─── Given records

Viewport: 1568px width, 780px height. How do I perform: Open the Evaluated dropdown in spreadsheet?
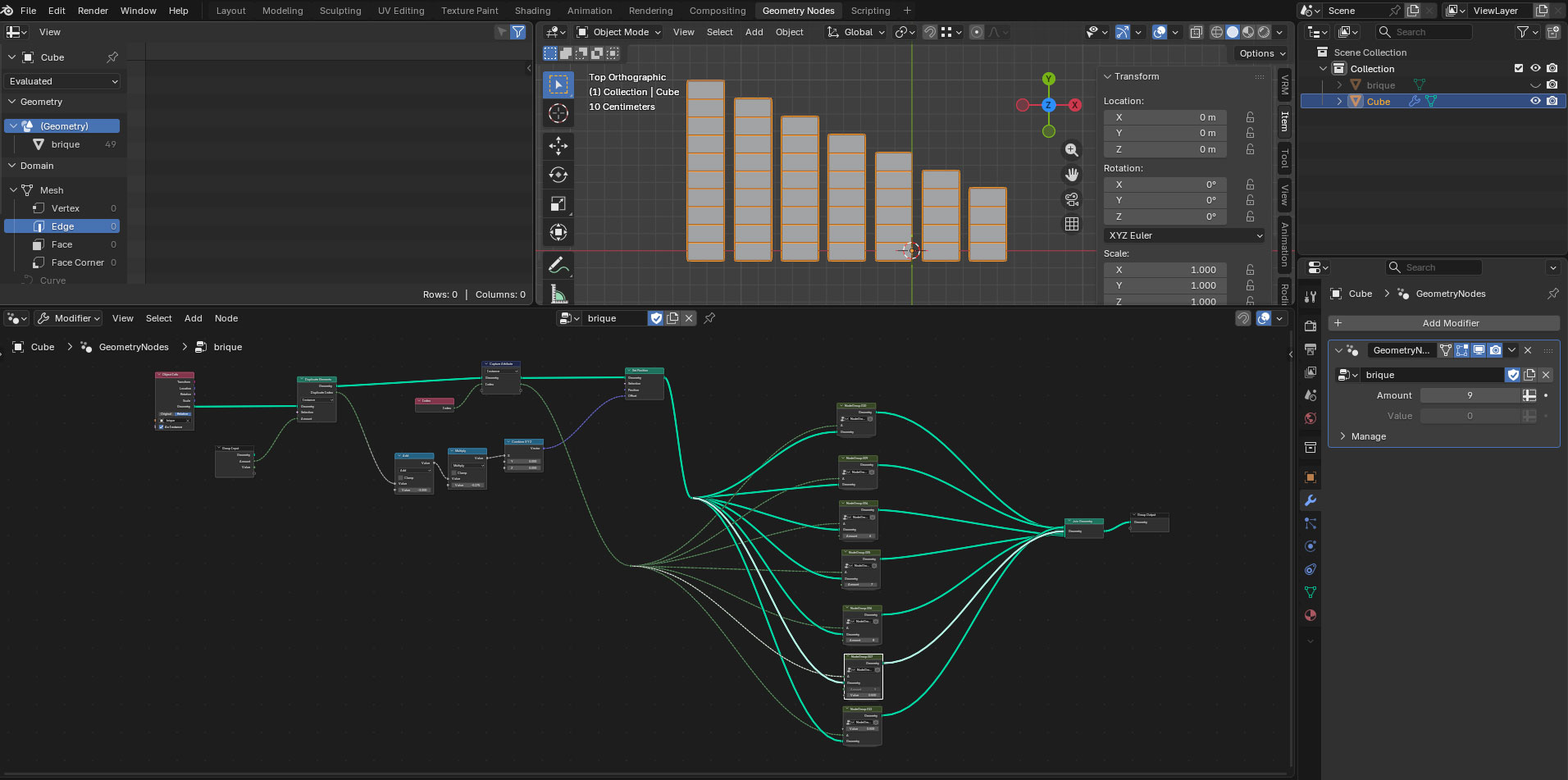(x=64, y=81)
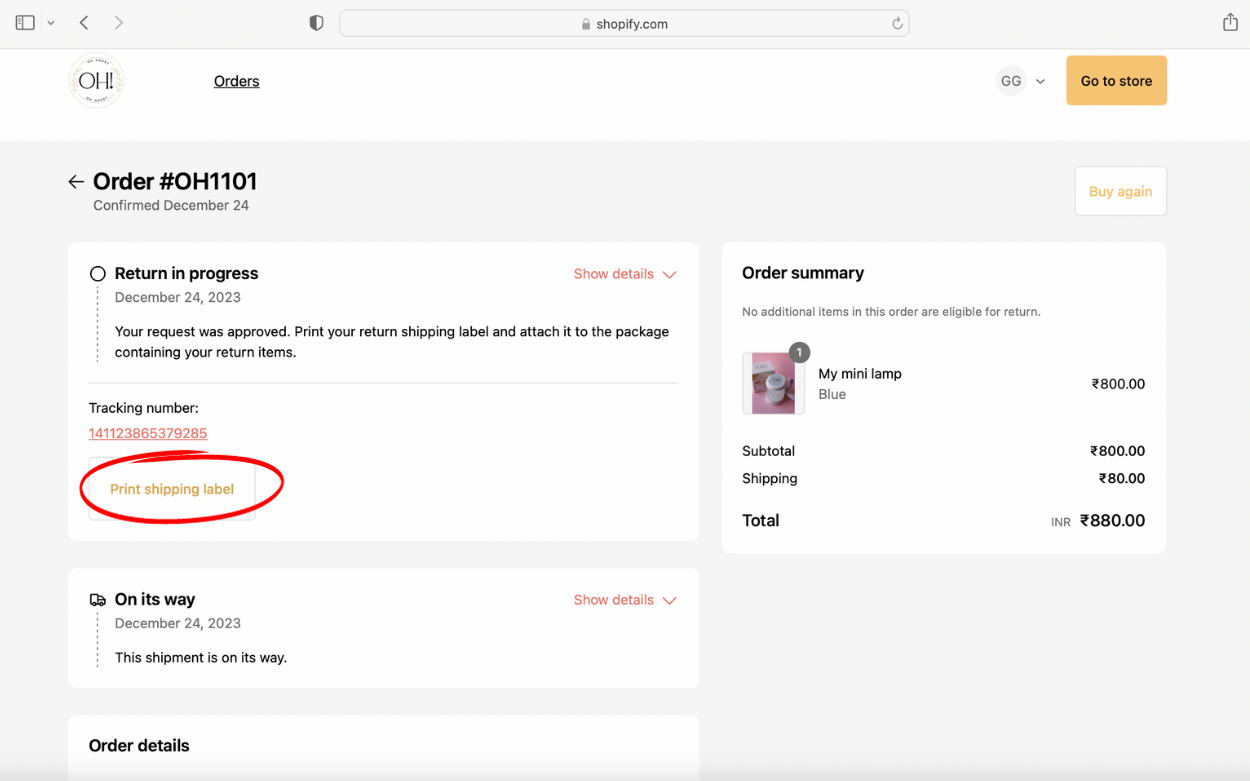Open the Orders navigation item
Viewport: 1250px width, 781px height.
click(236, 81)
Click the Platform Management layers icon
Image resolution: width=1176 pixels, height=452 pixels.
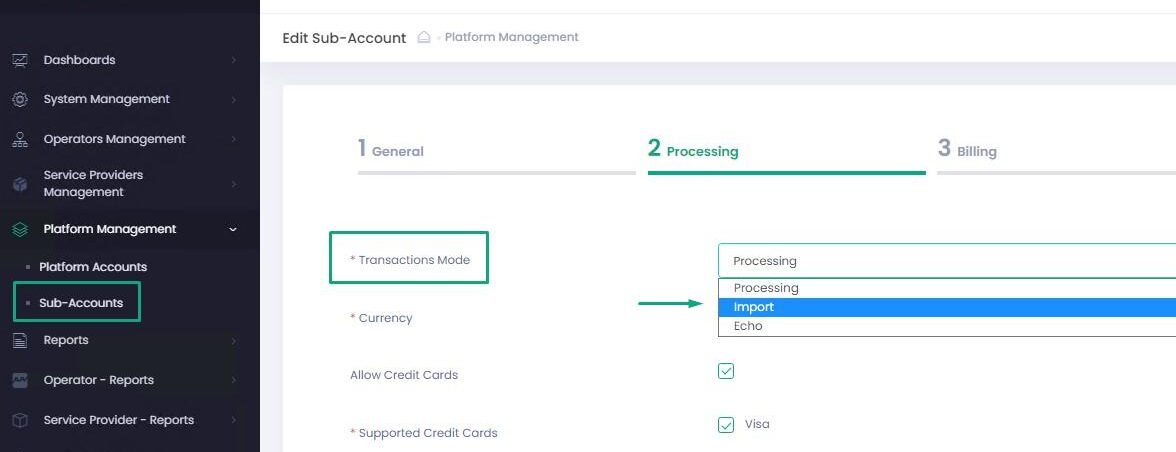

──────

Exercise -
Reproduce every entry word for word, but skip any pictures.

Answer for the task -
Viewport: 1568px width, 780px height. How do I perform: Open the Evaluated dropdown in spreadsheet?
(x=64, y=81)
Open the Orders navigation item
Viewport: 1250px width, 781px height.
click(236, 81)
Click the Platform Management layers icon
Image resolution: width=1176 pixels, height=452 pixels.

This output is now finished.